On Thursday, nearly two and a half weeks after their deaths in Brazil's Amazon, the bodies of British journalist Dom Phillips and Indigenous specialist Bruno Pereira were returned to their families.
Phillips, 57, and Pereira, 41, were shot as they returned from an expedition in the isolated rainforest region of the Javari Valley.
Funeral services for Pereira are scheduled for this Friday in Recife, while Phillips' family will hold a wake and cremation on Sunday in Niteroi, near Rio de Janeiro.
Alessandra Sampaio, Phillips's widow, posted a photograph of herself wearing her husband's wedding band, which was discovered by authorities near his body.
Also, on Thursday, a fourth suspect turned himself in at a police station in Sao Paulo, informing detectives he was the driver of the boat that pursued the two men, according to extracts of his statement published by many Brazilian news agencies.
Gabriel Dantas, age 26, stated that Amarildo Oliveira, the first suspect apprehended, asked him to drive a boat without informing him of its destination or purpose.

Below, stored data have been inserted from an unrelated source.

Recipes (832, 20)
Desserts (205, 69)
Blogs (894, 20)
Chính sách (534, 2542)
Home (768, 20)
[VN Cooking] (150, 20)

Oliveira "shot them with a 16-gauge rifle," when they approached the boat carrying Phillips and Pereira, Dantas reported.
After witnessing the murder of the two men, he allegedly assisted in transporting their remains to the burial site alongside other individuals.
On Monday, Federal Police announced that they had discovered five additional participants in the concealment of the bodies and detained three individuals.
Phillips, the author of scores of pieces on the Amazon and a longtime contributor to The Guardian and other major news organizations, was conducting research for an upcoming book in the Javari Valley.
His guide was Pereira, with whom he had previously been in 2018 to the region beset by drug trafficking, illegal gold mining, and fishing.